Unos pocos años de posibilidad
La muchacha de ojos negros yace sobre su tarima y parpadea hacia las siluetas de las ramas, las nubes escasas. Un ave audaz revolotea cerca, por encima de ella, mientras que las otras trinan de admiración desde la rama estirada de un álamo cercano. Estas avecillas llevan ya semanas molestando a la muchacha de ojos negros. Se han vuelto inquietas, se tiran al vacío y pían, presumen frente a sus hermanos. Objetivos hermosos y tontos que se ponen a su alcance.
«¡Miren!».
Un avecilla moteada se acerca más, más cerca, más cerca. «Aquí», piensa, «qué divertido». Aprendió de los otros, los observó experimentar, se alegró cada vez que regresaban a la rama del árbol, piando de éxito.

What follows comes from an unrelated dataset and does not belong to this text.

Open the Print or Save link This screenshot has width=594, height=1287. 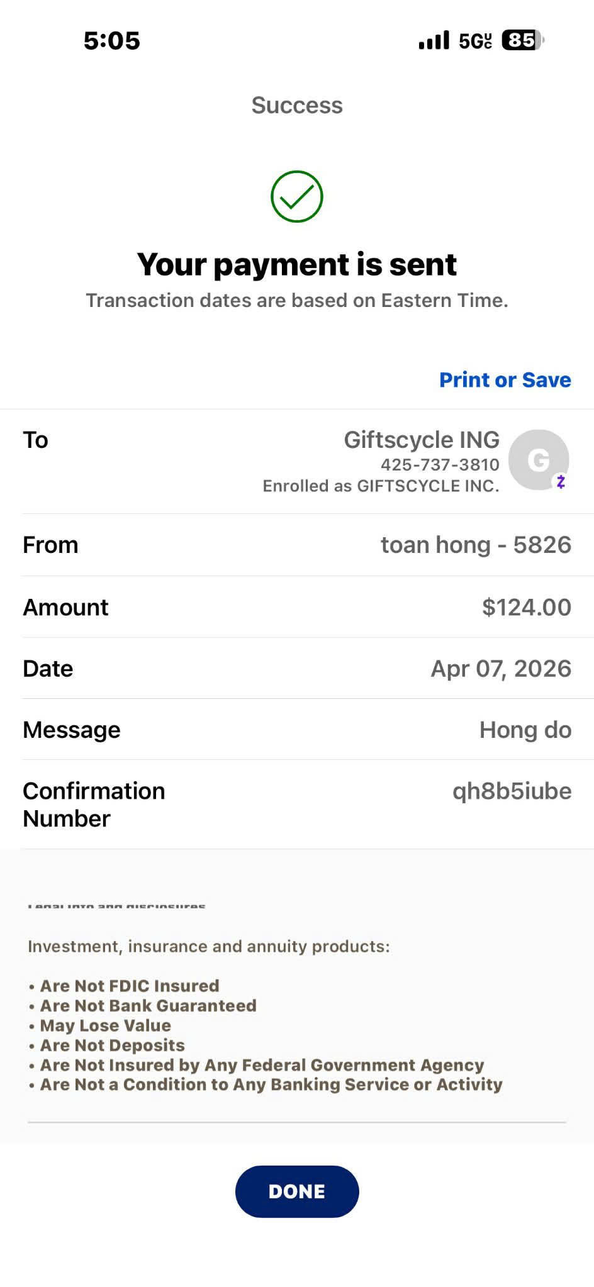click(x=505, y=380)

La tonta avecilla emite un llamado de apareamiento, se vuelve a acercar echando un vistazo cuidadoso a su objetivo. Silba. Se acerca más abajo. Un ala roza la mejilla de la muchacha de ojos negros.

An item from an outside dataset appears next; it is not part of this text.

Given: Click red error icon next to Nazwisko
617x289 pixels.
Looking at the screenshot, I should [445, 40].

Una mano se eleva rápidamente, se flexiona con fuerza, como un resorte que se desenreda de repente. La muchacha de ojos negros agarra a la avecilla. Siente su piel aceitosa contra la suya, las plumas separadas de sus alas.
La aprieta.
Del otro lado del claro, Mary observa al ave, escucha el ruido de sus entrañas al reventar. Asustada, pero con demasiada curiosidad para correr, se esconde detrás de un árbol grande. Con la cara apretada contra la corteza, observa con cuidado alrededor, hasta que sus propios ojos se encuentran con los ojos negros, tras lo cual Mary se estremece y desaparece de la vista de la muchacha. Respira lentamente varias veces, protegiéndose contra el tronco del árbol, mientras la observa un conejo que dejó de masticar un ramito de flores moradas. Le hace un ruido al animal para asustarlo y que se aparte, pero el conejo solo le devuelve un gesto y continúa con su comida.
La mitología de Mary es limitada. A pesar de lo que Lucy le ha contado sobre imperios derrocados, la apertura de nuevos caminos, Ma-ry solo puede pensar en un uso para una hija del bosque. Mary quiere que la muchacha de ojos negros le conceda sus deseos. Idealmente, serían tres, un número adecuado, pero Mary siente vergüenza por conformarse con uno. Y si la muchacha solo puede otorgar un deseo a las mujeres del bosque, Mary está decidida a hacer suyo ese deseo.
Después de todo, Mary es la que tiene más que desear. Las otras mujeres del bosque están preservadas en su belleza juvenil, su piel es para siempre suave y firme, su cabello jamás se hace gris. Mary sigue siendo una mujer de mediana edad, rolliza y asustadiza, que recuerda la mortalidad incluso cuando sabe que va vivir para siempre. Ella sacrificaría los siglos por venir por un año más a los veintidós, por tener poros invisibles y rodillas que no crujan. Se queda de pie, paralizada entre el terror y el anhelo, con la esperanza de reunir el valor que le ha fallado antes.
«Pídeselo», se ordena Mary a sí misma, «ve a pedírselo».
¿A quién se refiere, al deseo o al dador del deseo? Es mucho más fácil aplastar la simpatía con palabras desprovistas de significado, ser contundente con una criatura que se percibe como eso, en lugar de ella. Usar el lenguaje para devaluar un cuerpo.
Mary sale de su refugio, se acerca a la muchacha. Resopla y se limpia la nariz con una manga.
Un ojo negro parpadea.
Mary huye del claro lo más rápido que se lo permiten sus torpes pies.